Jobs (with normal hours)?

  • I have been a robot Programmer for two years now. I really enjoy what i do but I am tired of working ridiculous hours or traveling constantly. Has anyone of you found a job with under 50 hrs a week without traveling? I have tried two different companies now and I am thinking of getting out of the field all together, is there any hope?

    Edited once, last by redrider ().

  • Unfortunately that seems to be the nature of the beast. From my skeptical, burned-out experience, the reasons for the constant recruitment ads for programmers:


    Robots aren't deployed on the system integrator's floor, they are deployed at the customer factory site. Travel required.

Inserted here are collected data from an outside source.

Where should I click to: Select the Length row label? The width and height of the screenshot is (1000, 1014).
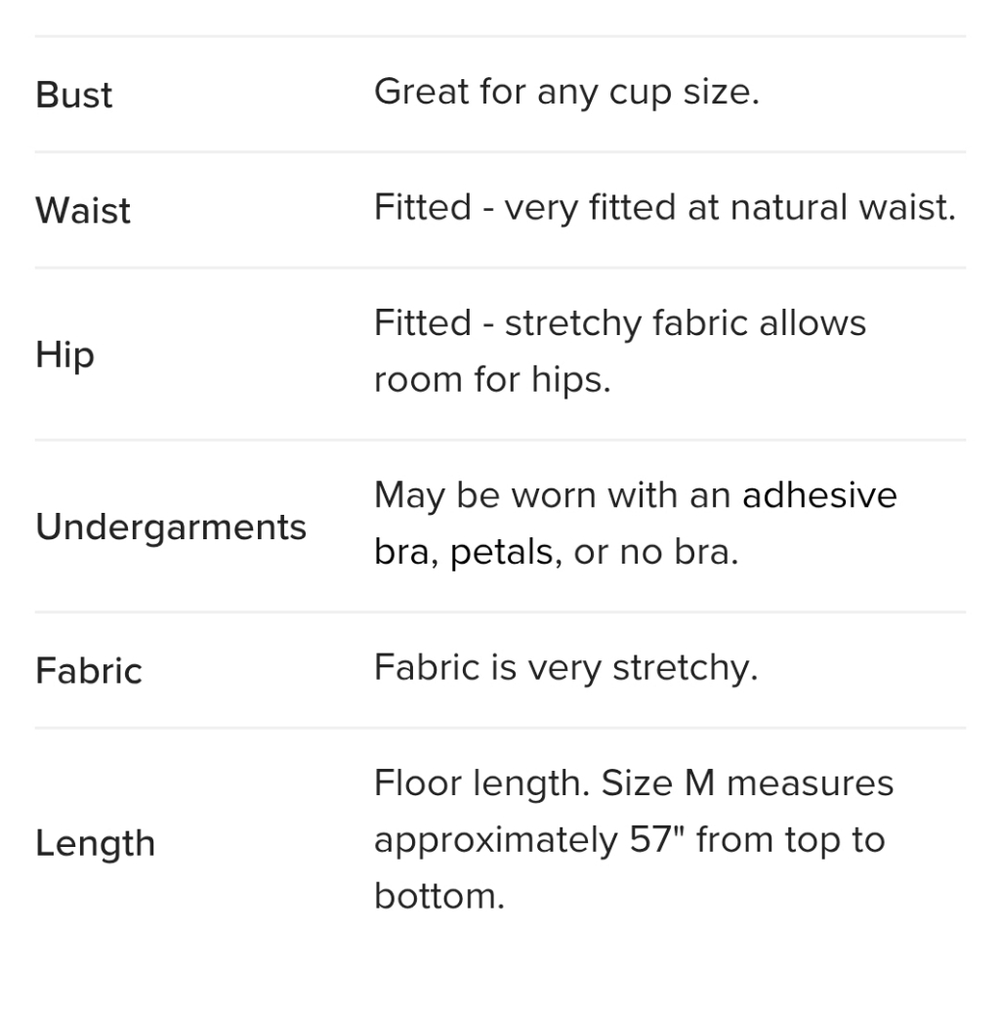[x=95, y=843]
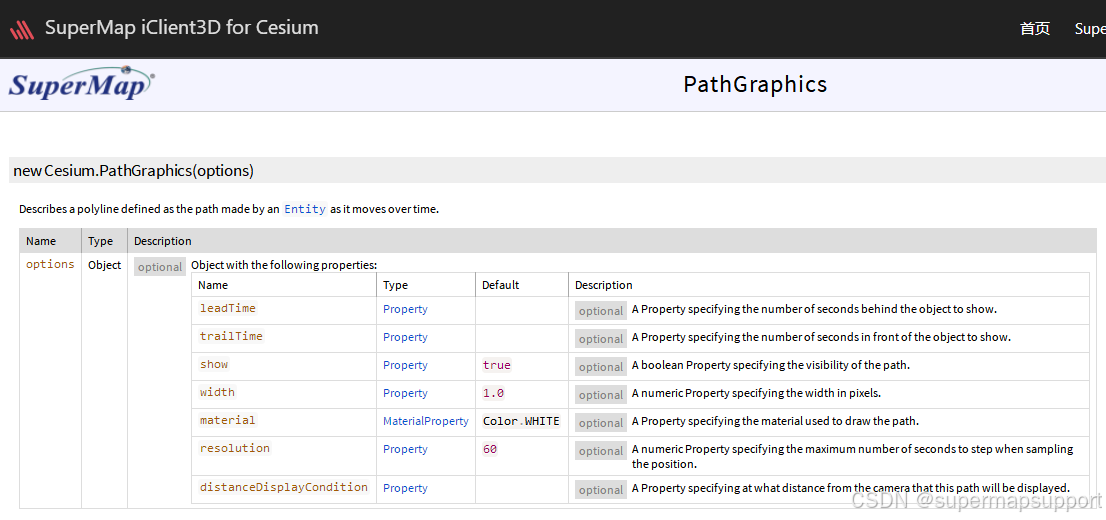The image size is (1106, 520).
Task: Follow the Entity link in the description
Action: pyautogui.click(x=305, y=209)
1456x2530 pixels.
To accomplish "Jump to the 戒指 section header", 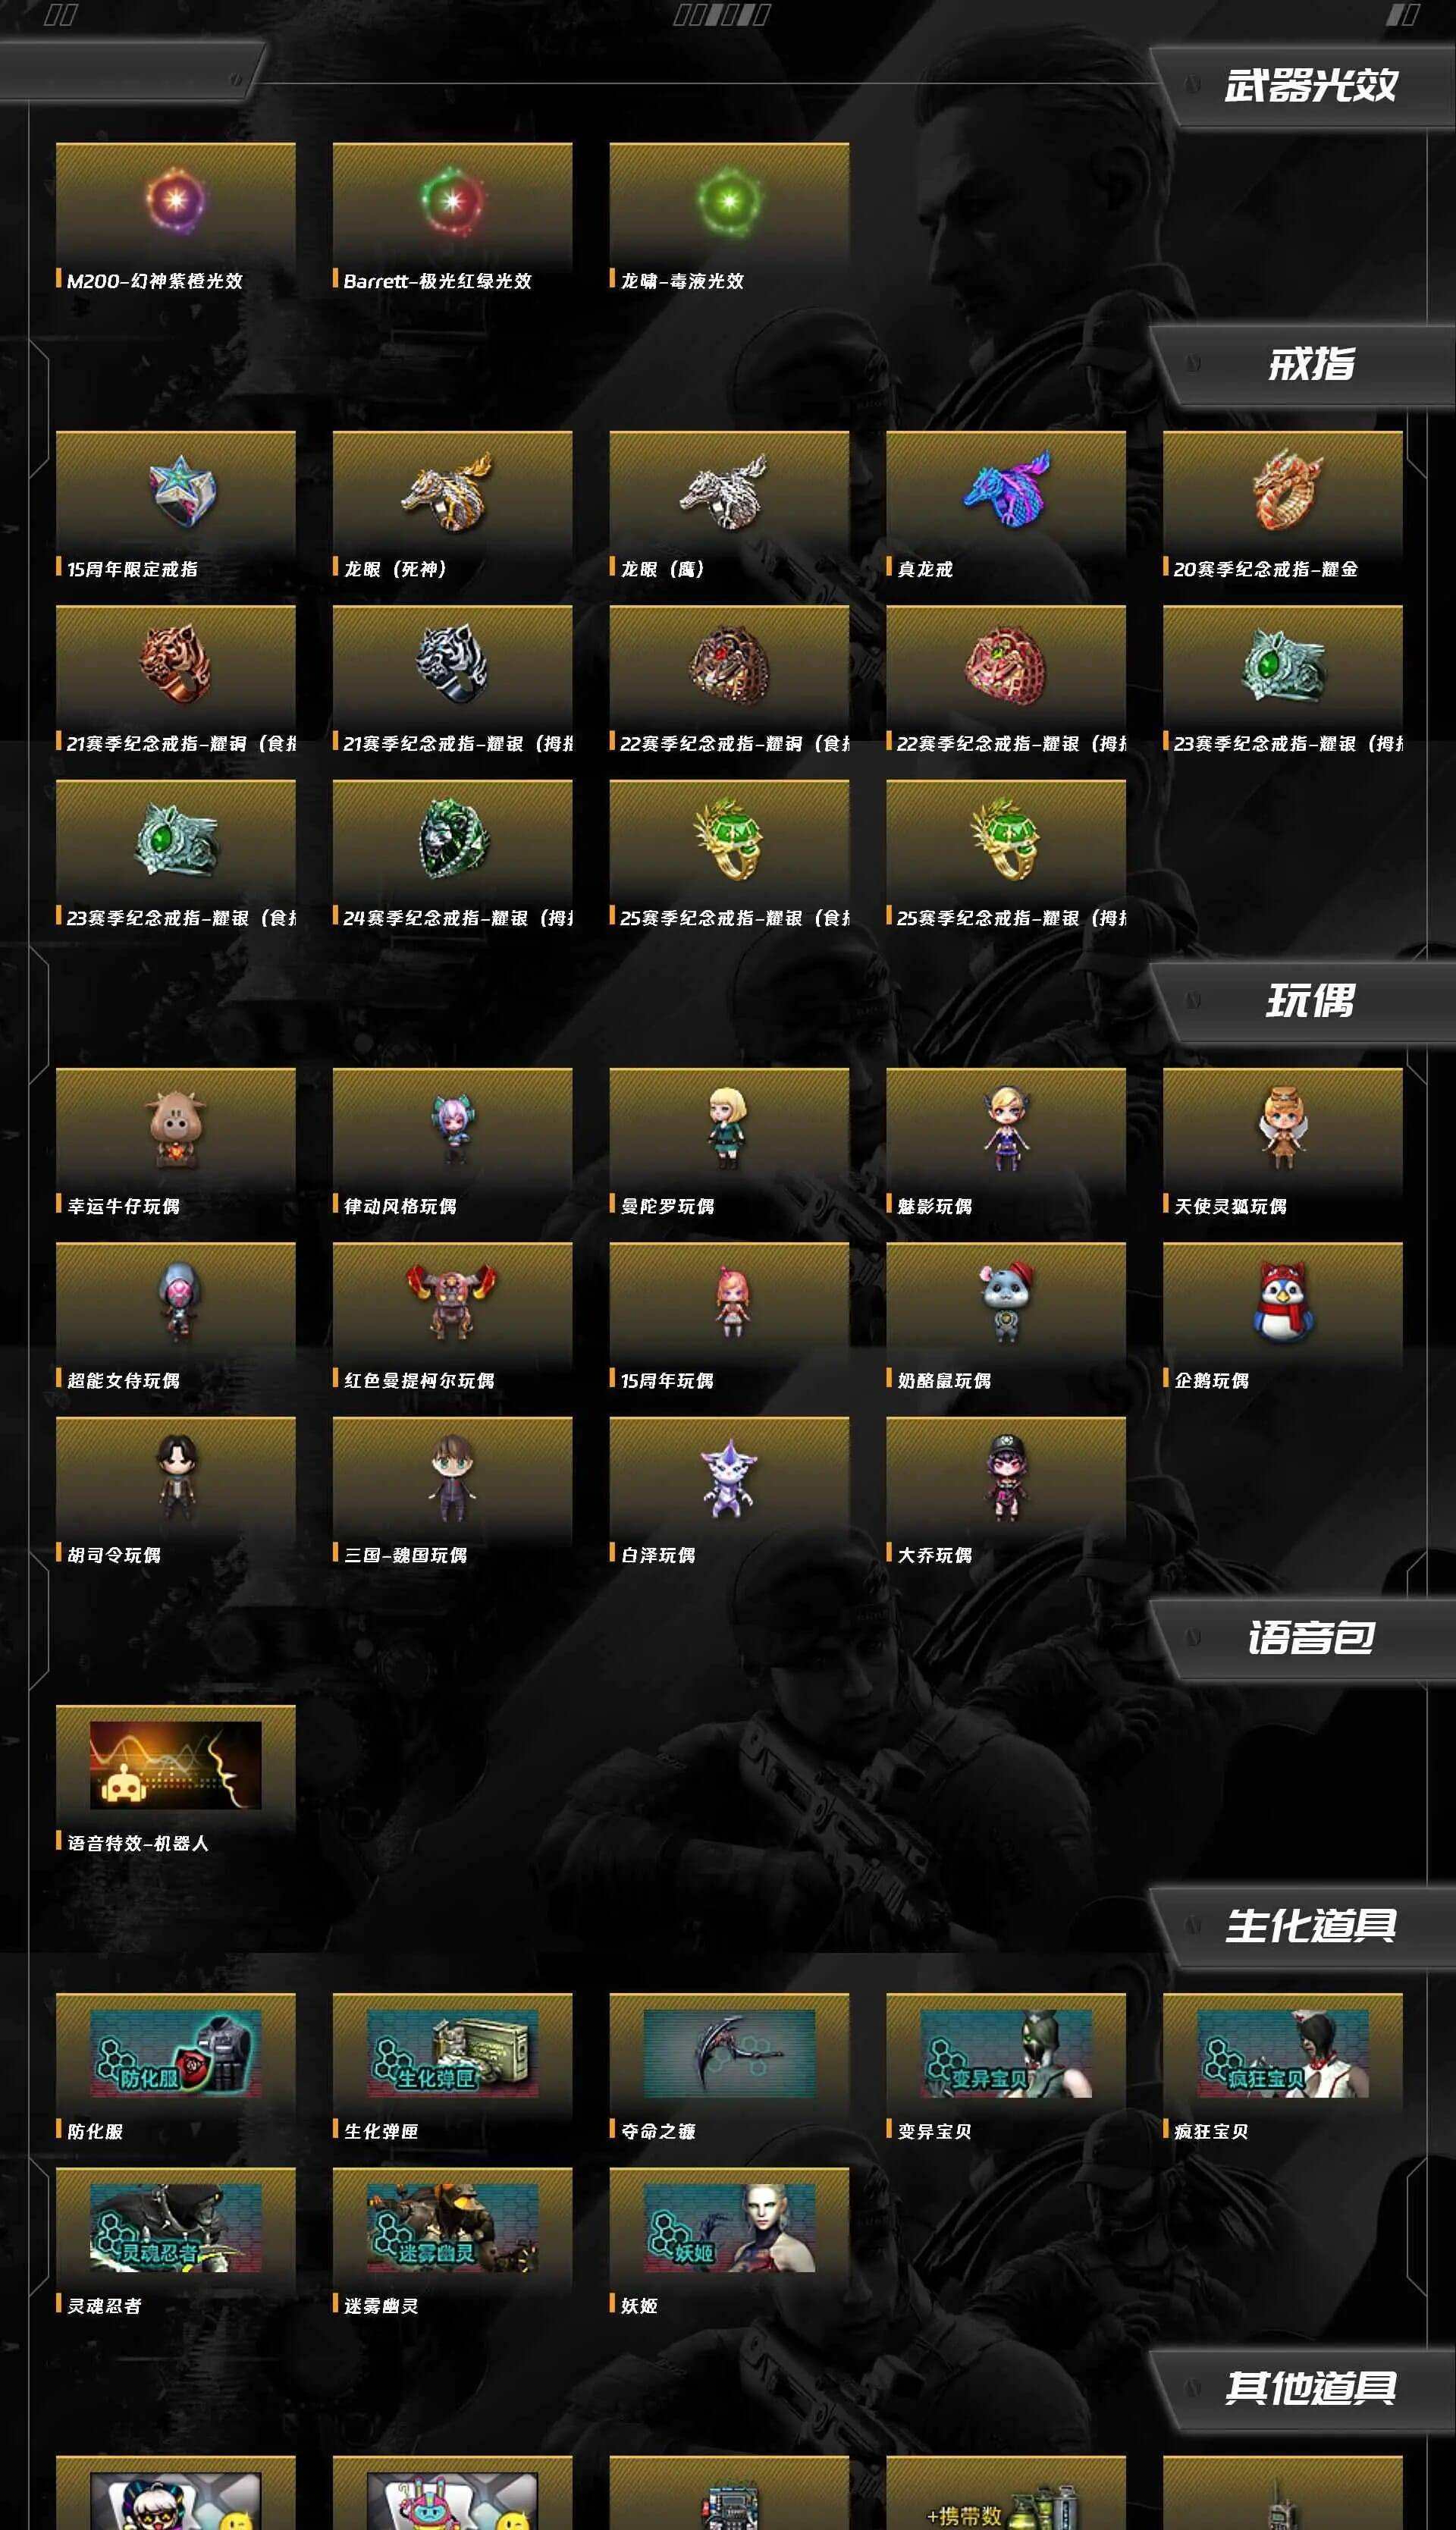I will pos(1311,364).
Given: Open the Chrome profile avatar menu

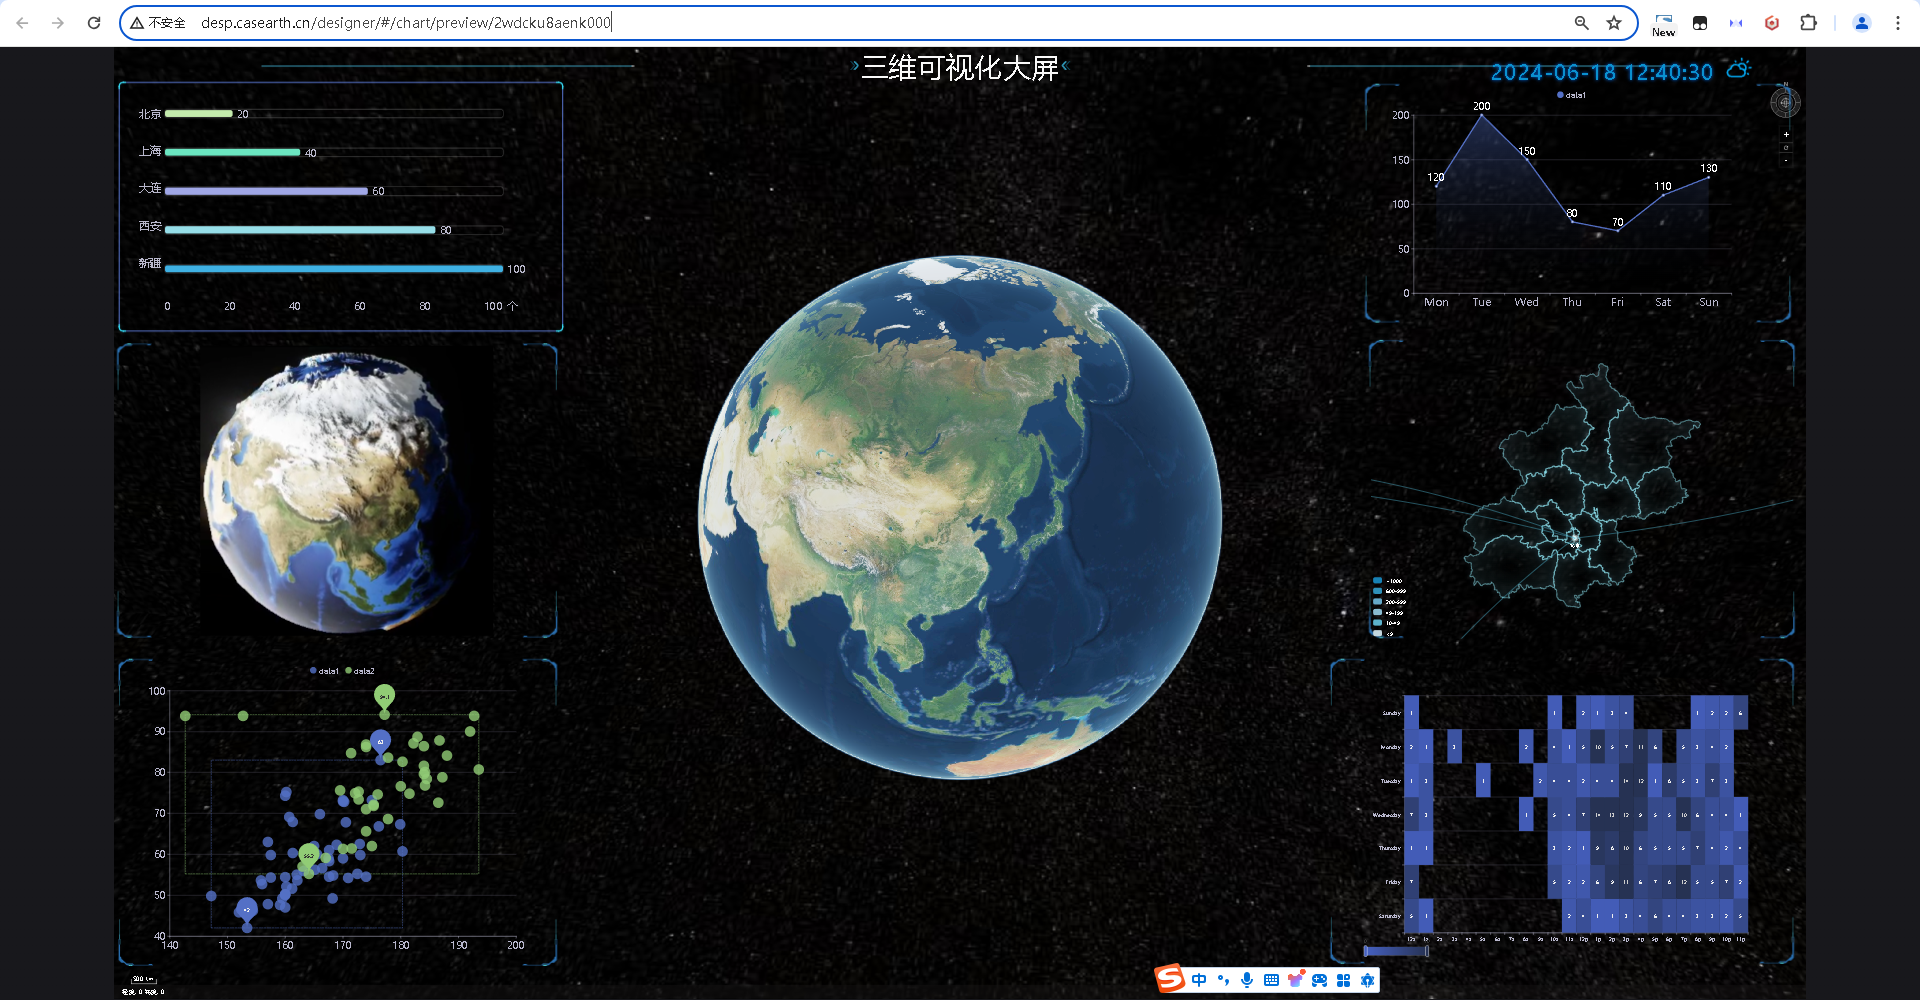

    All other parts of the machine / system are done FIRST, and THEN the RobotGuys are sent to finish up. Usually by this time the schedule is way behind and time must be made up by the programmers. Long hours required.


    Too many places are still run very badly and a "throw it over the wall" mentality masquerades as "team work". A lotta BS. By the time the programmer gets it, all the supporting "team" members are deployed on other projects and can't be bothered to fix all the mistakes. Long hours & pressure to patch it all up on the customer floor. I've been "stranded" at customer sites on several occasions by miserable management teams who think their job is to deploy a warm body to the customer floor. I once had to beg the plant manager for a weekend off to go back home for my wife's birthday.


    If your job is Manufacturing Engineering, then robot programming is only a small portion of the work done. Production Managers are only concerned with getting their parts out the door, on THEIR schedule. Robot breakdowns, repairs, upgrades, and programming changes occur at 230AM on Sunday night. Oh, and they only give you 1-1/2 hours time slot, so you had better get it done.


    Robot programming is a lot like crack cocaine (or so I've heard). You get hooked on it.


    Consider going freelance. I have friends who do that , and it is quite lucrative. It requires travel, though, but you are more in control. Regarding job liability & task responsibility, many of the freelancers I know adopt the mentality of "I sell programming HOURS, not SOLUTIONS" as a way of not getting stranded forever a badly concepted system job.